Vision Transformers (ViTs) are increasingly utilized in various computer vision tasks due to their powerful representation capabilities. However, it remains understudied how ViTs process information layer by layer. Numerous studies have shown that convolutional neural networks (CNNs) extract features of increasing complexity throughout their layers, which is crucial for tasks like domain adaptation and transfer learning. ViTs, lacking the same inductive biases as CNNs, can potentially learn global dependencies from the first layers due to their attention mechanisms. Given the increasing importance of ViTs in computer vision, there is a need to improve the layer-wise understanding of ViTs. In this work, we present a novel, layer-wise analysis of concepts encoded in state-of-the-art ViTs using neuron labeling. Our findings reveal that ViTs encode concepts with increasing complexity throughout the network. Early layers primarily encode basic features such as colors and textures, while later layers represent more specific classes, including objects and animals. As the complexity of encoded concepts increases, the number of concepts represented in each layer also rises, reflecting a more diverse and specific set of features. Additionally, different pretraining strategies influence the quantity and category of encoded concepts, with finetuning to specific downstream tasks generally reducing the number of encoded concepts and shifting the concepts to more relevant categories.

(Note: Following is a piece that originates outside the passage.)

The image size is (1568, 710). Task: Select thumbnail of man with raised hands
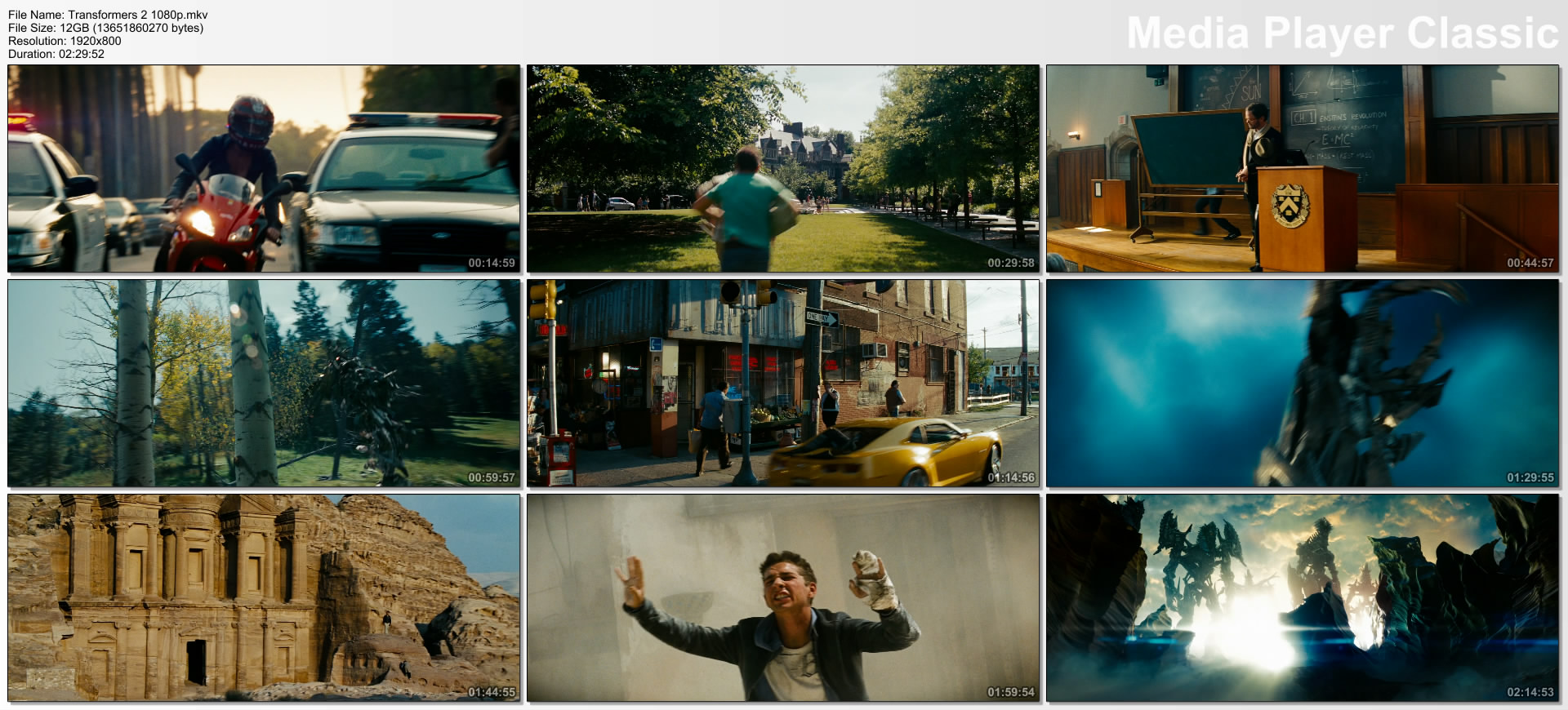click(783, 597)
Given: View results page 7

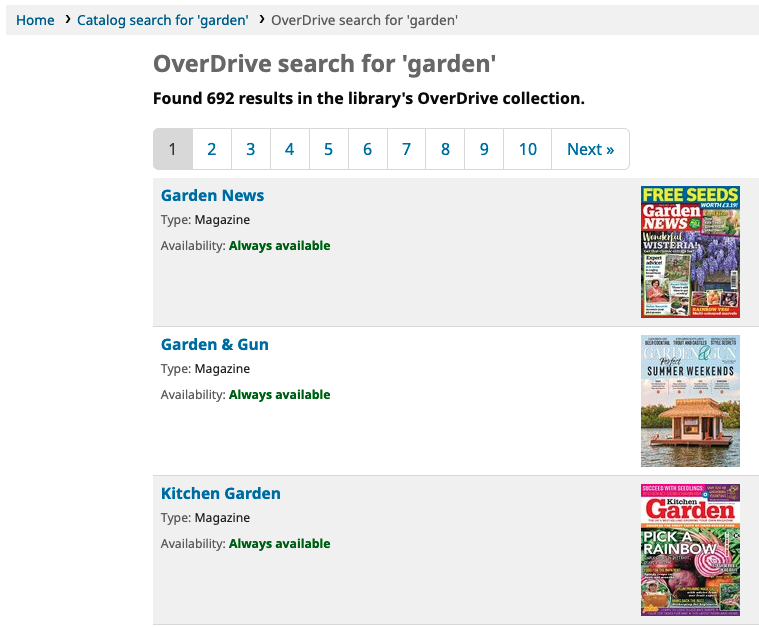Looking at the screenshot, I should pyautogui.click(x=407, y=149).
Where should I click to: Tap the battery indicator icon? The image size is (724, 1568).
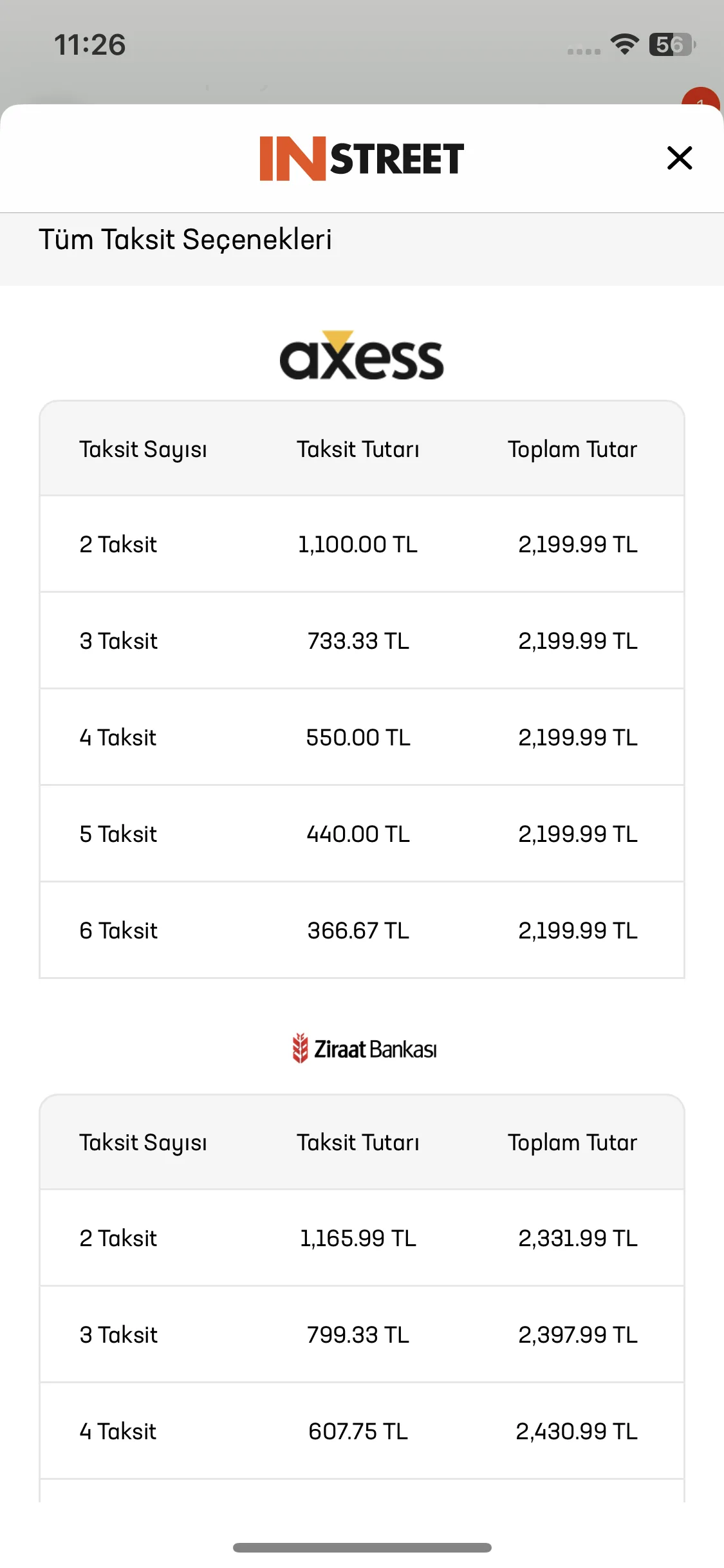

翻译：视觉Transformer（ViTs）凭借其强大的表征能力，正日益广泛应用于各类计算机视觉任务。然而，关于ViT如何逐层处理信息的研究仍显不足。大量研究表明，卷积神经网络（CNNs）在其各层中提取复杂度递增的特征，这对于领域自适应和迁移学习等任务至关重要。由于缺乏与CNNs相同的归纳偏置，ViT凭借其注意力机制，有可能从初始层就开始学习全局依赖关系。鉴于ViT在计算机视觉领域的重要性日益增长，有必要深化对其逐层工作机制的理解。本研究提出了一种新颖的、基于神经元标记的方法，对先进ViT模型中编码的概念进行逐层分析。我们的发现表明，ViT在整个网络中编码的概念复杂度逐层递增。早期层主要编码颜色和纹理等基础特征，而深层则表征更为具体的类别，包括物体和动物。随着编码概念复杂度的提升，每层所表征的概念数量也随之增加，反映出特征集更具多样性和特异性。此外，不同的预训练策略会影响编码概念的数量与类别：针对特定下游任务进行微调通常会减少编码概念的数量，并将概念转向更相关的类别。